> **Brief**
Every line of the records below from the line with "Screen dimensions: 896x1363" up to and including the line with "This screenshot has height=1531, width=717." must be reproduced exactly, and no line outside that range.

[Records excerpted from a collection]
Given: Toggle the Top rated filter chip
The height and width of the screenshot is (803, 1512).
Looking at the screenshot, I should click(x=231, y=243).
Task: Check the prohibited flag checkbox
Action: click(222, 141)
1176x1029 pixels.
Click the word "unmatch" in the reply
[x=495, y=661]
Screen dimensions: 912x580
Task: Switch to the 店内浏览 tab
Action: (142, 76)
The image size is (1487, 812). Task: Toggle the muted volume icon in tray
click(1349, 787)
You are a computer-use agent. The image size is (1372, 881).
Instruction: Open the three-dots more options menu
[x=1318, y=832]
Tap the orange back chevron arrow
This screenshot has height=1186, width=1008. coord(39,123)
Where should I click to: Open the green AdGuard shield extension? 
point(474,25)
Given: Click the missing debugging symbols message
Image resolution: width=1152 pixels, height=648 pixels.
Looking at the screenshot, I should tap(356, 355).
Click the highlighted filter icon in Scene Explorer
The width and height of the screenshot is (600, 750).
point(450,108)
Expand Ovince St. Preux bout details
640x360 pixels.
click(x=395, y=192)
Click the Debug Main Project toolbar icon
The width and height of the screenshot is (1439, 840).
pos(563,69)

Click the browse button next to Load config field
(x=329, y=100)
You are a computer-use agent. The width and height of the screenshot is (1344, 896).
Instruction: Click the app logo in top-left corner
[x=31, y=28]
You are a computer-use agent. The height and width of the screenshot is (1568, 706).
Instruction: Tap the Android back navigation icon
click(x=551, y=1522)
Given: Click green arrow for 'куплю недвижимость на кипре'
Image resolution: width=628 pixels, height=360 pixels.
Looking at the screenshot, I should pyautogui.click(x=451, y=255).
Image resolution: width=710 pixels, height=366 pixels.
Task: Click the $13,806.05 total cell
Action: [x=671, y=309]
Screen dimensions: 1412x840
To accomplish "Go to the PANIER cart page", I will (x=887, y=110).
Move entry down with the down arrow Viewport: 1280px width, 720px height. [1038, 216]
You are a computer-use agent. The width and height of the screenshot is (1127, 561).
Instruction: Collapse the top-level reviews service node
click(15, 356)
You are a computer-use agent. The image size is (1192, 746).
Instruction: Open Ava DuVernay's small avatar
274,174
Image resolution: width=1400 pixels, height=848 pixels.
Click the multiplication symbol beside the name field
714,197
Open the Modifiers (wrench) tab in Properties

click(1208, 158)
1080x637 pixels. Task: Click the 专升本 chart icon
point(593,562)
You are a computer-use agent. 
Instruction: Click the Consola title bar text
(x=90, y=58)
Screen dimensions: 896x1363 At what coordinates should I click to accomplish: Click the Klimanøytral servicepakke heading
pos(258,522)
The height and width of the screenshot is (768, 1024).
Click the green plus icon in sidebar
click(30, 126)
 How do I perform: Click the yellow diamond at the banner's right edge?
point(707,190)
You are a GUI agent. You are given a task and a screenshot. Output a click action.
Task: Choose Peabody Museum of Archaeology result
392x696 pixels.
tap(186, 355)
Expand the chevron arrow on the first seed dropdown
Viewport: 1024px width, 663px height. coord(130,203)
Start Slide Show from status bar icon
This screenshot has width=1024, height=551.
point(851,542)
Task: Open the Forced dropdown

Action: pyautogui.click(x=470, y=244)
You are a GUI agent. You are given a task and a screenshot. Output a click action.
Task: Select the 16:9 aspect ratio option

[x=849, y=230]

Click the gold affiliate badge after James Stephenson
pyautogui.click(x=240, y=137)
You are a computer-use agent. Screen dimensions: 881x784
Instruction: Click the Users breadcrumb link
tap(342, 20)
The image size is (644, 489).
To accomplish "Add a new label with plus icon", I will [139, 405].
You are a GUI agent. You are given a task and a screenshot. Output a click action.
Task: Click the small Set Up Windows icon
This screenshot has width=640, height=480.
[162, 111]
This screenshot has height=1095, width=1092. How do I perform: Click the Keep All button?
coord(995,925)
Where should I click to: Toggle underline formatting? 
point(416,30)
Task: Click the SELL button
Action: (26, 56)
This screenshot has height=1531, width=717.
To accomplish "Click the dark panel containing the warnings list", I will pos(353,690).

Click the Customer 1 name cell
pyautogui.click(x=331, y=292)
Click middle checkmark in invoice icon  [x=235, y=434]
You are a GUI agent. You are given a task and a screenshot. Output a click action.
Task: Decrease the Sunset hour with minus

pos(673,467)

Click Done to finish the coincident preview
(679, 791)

> **Your solution**
Screen dimensions: 896x1363 At what coordinates should I click to accomplish: Click the Klimanøytral servicepakke heading
pos(258,522)
The height and width of the screenshot is (768, 1024).
Click the green plus icon in sidebar
click(30, 126)
 How do I perform: Click the yellow diamond at the banner's right edge?
point(707,190)
You are a GUI agent. You are given a task and a screenshot. Output a click action.
Task: Choose Peabody Museum of Archaeology result
392x696 pixels.
tap(186, 355)
Expand the chevron arrow on the first seed dropdown
Viewport: 1024px width, 663px height. coord(130,203)
Start Slide Show from status bar icon
This screenshot has width=1024, height=551.
point(851,542)
Task: Open the Forced dropdown

Action: pyautogui.click(x=470, y=244)
You are a GUI agent. You are given a task and a screenshot. Output a click action.
Task: Select the 16:9 aspect ratio option

[x=849, y=230]

Click the gold affiliate badge after James Stephenson
pyautogui.click(x=240, y=137)
You are a computer-use agent. Screen dimensions: 881x784
Instruction: Click the Users breadcrumb link
tap(342, 20)
The image size is (644, 489).
To accomplish "Add a new label with plus icon", I will [139, 405].
You are a GUI agent. You are given a task and a screenshot. Output a click action.
Task: Click the small Set Up Windows icon
This screenshot has width=640, height=480.
[162, 111]
This screenshot has height=1095, width=1092. How do I perform: Click the Keep All button?
coord(995,925)
Where should I click to: Toggle underline formatting? 
point(416,30)
Task: Click the SELL button
Action: (26, 56)
This screenshot has height=1531, width=717.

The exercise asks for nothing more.